Climat: les pays riches doivent assumer leurs responsabilités, affirme le président kényan
Le président kényan William Ruto a appelé dimanche les pays développés à assumer leurs responsabilités au regard du réchauffement de la planète et plaidé pour une refonte des institutions financières internationales pour mieux lutter contre le changement climatique, dans un entretien à l'AFP.
Les pays les plus pauvres de la planète, notamment en Afrique, paient un lourd tribut aux conséquences du changement climatique, avec des épisodes de sécheresses et d'inondations plus fréquents et plus intenses, alors que leurs émissions de gaz à effet de serre sont globalement limitées.
Dans une interview accordée à l'AFP en marge du 36e sommet de l'Union africaine à Addis Abeba, le président kényan a estimé que le temps "d'un changement de paradigme" était venu.
"Nous sommes à un moment où il n'y a plus le choix", a estimé M. Ruto alors que, du sud de l'Ethiopie au nord du Kenya en passant par la Somalie, 22 millions de personnes sont menacées par la faim, victimes d'une sécheresse historique débutée fin 2020 et amenée à durer dans les prochains mois, selon l'ONU.
"Nous voulons un système fondé sur la responsabilité, qui tienne les émetteurs qui polluent la planète pour responsables. Si ce n'est pas fondé sur la responsabilité, alors c'est biaisé", a déclaré M. Ruto, appelant les pays riches et les institutions financières à considérer l'Afrique comme un "atout" et non comme "des mendiants" lors des négociations sur le climat.
Au fil des conférences de l'ONU sur le climat, les pays pauvres ont réclamé ces dernières années un mécanisme de financement pour indemniser les pays vulnérables pour les "pertes et dommages" dus aux catastrophes induites par le climat.
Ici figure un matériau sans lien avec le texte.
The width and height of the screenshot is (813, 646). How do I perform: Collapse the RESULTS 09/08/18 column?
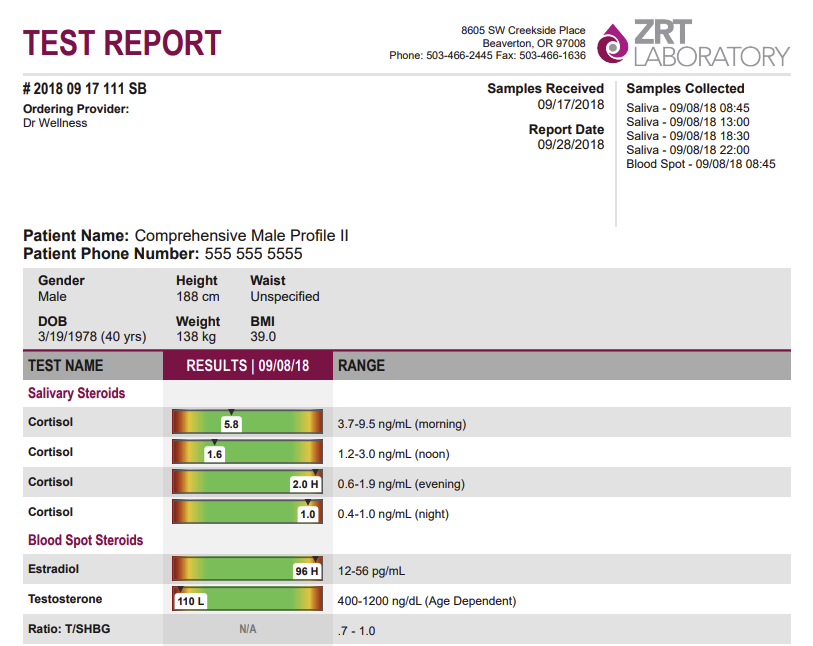click(246, 365)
En novembre, la COP27 organisée en Egypte s'est terminée sur un compromis actant le principe de la création d'un fonds spécifique mais laissant de nombreuses questions en suspens, qui doivent être réglées lors de la COP28 à Dubaï fin 2023.
- "Irresponsables" -
Au delà des "pertes et dommages", M. Ruto, qui préside le comité des dirigeants africains sur le changement climatique, appelle à des objectifs plus ambitieux sur les réductions d'émissions, sujet qui s'est soldé par un échec à la COP27.
"Poursuivre en toute impunité le recours aux énergies fossiles, se tourner vers le charbon comme c'est le cas aujourd'hui, c'est mettre toute la planète en danger", a-t-il mis en garde.
"Nous ne pouvons pas être aussi irresponsables. Nous ne pouvons pas être indifférents".
Le président kényan, élu en août 2022, a notamment insisté sur la refondation, nécessaire selon lui, des instances financières internationales pour mieux lutter contre le changement climatique.
"Les émetteurs (de gaz à effet de serre) et les pollueurs obtiennent de meilleurs taux (d'intérêts) pour leur développement que nous (...), est-ce à dire que ceux qui polluent le moins sont punis ?", s'est-il indigné.
Samedi, devant l'assemblée plénière du sommet de l'UA, le secrétaire général des Nations unies Antonio Guterres a lui aussi dénoncé un système financier international "dysfonctionnel et injuste" qui voit les pays africains à emprunter de l'argent à des taux d'intérêts "exorbitants".
Pour M. Guterres, l'Afrique est confrontée "à des défis énormes (...) sur à peu près tous les fronts", subissant les conséquences de crises pour lesquelles elle n'est en rien responsable.
"La brutale injustice du changement climatique est manifeste à chaque inondation, sécheresse, famine et vague de chaleur sur le continent", a lancé M. Guterres.
"Nous n'avons pas fait entendre notre voix assez clairement. Nous n'avons pas parlé suffisamment haut et fort de ce sujet", a estimé M. Ruto.